(Raw records)
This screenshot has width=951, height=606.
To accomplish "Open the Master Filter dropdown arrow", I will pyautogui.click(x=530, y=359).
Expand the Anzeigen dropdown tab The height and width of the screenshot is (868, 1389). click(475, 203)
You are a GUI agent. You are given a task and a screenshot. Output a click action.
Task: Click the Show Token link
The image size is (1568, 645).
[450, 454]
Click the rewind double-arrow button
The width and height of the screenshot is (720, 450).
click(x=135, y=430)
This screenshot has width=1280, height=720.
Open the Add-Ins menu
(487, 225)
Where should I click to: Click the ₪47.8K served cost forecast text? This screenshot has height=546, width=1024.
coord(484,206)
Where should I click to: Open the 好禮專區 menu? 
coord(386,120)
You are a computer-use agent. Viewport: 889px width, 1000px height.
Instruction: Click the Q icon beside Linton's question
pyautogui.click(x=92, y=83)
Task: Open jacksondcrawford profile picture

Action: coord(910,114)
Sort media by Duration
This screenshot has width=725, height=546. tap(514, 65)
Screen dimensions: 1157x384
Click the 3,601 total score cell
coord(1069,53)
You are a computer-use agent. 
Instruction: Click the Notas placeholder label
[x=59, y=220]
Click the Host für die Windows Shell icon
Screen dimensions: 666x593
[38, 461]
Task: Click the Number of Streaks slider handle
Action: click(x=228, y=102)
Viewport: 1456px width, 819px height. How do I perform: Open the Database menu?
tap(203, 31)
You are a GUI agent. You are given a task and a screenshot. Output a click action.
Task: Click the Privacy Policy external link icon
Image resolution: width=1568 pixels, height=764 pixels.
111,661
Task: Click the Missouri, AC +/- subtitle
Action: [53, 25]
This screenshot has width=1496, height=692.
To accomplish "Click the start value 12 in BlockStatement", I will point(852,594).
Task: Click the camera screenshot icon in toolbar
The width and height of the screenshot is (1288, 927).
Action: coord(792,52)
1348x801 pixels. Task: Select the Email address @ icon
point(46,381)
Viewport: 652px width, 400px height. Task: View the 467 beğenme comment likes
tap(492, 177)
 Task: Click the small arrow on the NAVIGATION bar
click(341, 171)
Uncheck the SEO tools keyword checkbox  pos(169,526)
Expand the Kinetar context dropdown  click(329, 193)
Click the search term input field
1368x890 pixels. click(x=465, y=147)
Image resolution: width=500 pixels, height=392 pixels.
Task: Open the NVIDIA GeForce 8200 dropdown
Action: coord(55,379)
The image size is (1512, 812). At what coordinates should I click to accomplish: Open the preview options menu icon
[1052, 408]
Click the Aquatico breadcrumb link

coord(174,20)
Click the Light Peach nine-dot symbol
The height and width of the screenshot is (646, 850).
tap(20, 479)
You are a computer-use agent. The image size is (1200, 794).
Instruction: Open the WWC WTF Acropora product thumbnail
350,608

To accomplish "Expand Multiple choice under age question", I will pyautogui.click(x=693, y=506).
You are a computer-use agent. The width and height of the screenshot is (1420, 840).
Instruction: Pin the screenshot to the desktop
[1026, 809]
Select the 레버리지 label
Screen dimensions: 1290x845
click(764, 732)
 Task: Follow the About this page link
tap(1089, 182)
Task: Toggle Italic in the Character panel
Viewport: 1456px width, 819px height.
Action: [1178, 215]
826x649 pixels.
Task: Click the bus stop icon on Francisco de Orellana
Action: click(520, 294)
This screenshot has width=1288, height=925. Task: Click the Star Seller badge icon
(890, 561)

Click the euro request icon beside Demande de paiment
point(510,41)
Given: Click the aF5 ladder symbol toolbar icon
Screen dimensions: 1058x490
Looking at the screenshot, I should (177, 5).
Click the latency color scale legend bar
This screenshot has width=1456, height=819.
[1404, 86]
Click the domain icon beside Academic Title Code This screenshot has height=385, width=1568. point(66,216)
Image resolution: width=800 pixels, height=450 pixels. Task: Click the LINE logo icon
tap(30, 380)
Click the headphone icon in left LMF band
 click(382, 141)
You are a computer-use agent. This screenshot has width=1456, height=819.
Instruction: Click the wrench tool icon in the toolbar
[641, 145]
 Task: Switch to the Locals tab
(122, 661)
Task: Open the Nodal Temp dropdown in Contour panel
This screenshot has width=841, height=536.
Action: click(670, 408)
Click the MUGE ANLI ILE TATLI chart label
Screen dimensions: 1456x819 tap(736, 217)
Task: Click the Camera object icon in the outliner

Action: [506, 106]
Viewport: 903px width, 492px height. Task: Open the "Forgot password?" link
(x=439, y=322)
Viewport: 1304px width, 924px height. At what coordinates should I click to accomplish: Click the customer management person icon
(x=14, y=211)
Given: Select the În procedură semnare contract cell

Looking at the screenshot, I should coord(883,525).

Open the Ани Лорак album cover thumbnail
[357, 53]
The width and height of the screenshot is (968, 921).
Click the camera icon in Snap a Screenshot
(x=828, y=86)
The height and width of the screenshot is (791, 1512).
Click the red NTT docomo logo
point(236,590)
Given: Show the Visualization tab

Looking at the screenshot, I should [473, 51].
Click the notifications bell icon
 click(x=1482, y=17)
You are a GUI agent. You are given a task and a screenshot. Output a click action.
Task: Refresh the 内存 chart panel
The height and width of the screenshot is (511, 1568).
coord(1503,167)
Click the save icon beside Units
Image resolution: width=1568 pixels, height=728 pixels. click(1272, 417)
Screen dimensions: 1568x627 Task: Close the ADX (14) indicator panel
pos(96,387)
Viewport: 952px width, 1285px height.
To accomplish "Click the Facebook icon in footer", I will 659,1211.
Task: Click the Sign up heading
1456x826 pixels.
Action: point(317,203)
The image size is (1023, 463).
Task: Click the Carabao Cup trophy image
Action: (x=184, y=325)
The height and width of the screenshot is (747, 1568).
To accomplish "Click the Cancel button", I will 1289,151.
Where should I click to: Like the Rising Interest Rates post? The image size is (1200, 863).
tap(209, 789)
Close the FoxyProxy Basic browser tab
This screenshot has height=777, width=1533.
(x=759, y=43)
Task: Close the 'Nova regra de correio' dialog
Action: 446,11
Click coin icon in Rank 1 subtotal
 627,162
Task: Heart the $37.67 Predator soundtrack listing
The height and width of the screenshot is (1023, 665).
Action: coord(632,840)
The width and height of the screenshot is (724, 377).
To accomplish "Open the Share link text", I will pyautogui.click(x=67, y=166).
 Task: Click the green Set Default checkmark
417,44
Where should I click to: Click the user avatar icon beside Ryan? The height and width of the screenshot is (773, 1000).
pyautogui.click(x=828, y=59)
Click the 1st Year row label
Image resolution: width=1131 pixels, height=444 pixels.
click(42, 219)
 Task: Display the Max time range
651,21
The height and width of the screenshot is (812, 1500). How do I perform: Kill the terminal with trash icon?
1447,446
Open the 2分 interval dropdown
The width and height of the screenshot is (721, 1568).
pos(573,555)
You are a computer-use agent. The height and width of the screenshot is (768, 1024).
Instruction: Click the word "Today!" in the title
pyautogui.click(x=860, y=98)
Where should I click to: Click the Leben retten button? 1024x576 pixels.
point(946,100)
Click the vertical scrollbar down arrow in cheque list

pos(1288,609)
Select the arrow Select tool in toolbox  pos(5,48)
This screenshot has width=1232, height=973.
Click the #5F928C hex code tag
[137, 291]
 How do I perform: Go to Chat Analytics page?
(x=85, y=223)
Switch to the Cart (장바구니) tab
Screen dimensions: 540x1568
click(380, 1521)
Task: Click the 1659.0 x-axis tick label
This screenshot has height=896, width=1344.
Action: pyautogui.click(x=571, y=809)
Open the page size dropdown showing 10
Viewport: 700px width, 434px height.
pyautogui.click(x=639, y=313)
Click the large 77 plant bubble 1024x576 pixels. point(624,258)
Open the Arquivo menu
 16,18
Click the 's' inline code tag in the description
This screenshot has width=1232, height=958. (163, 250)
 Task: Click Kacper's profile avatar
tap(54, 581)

## Description of the task
Retype the lines above exactly, starting with the line that contains "Where should I click to: Click the user" and continuing through the last line of the records.

## Answer to this problem
Where should I click to: Click the user avatar icon beside Ryan? The height and width of the screenshot is (773, 1000).
pyautogui.click(x=828, y=59)
Click the 1st Year row label
Image resolution: width=1131 pixels, height=444 pixels.
click(42, 219)
 Task: Display the Max time range
651,21
The height and width of the screenshot is (812, 1500). How do I perform: Kill the terminal with trash icon?
1447,446
Open the 2分 interval dropdown
The width and height of the screenshot is (721, 1568).
pos(573,555)
You are a computer-use agent. The height and width of the screenshot is (768, 1024).
Instruction: Click the word "Today!" in the title
pyautogui.click(x=860, y=98)
Where should I click to: Click the Leben retten button? 1024x576 pixels.
point(946,100)
Click the vertical scrollbar down arrow in cheque list

pos(1288,609)
Select the arrow Select tool in toolbox  pos(5,48)
This screenshot has width=1232, height=973.
Click the #5F928C hex code tag
[137, 291]
 How do I perform: Go to Chat Analytics page?
(x=85, y=223)
Switch to the Cart (장바구니) tab
Screen dimensions: 540x1568
click(380, 1521)
Task: Click the 1659.0 x-axis tick label
This screenshot has height=896, width=1344.
Action: pyautogui.click(x=571, y=809)
Open the page size dropdown showing 10
Viewport: 700px width, 434px height.
pyautogui.click(x=639, y=313)
Click the large 77 plant bubble 1024x576 pixels. point(624,258)
Open the Arquivo menu
 16,18
Click the 's' inline code tag in the description
This screenshot has width=1232, height=958. (163, 250)
 Task: Click Kacper's profile avatar
tap(54, 581)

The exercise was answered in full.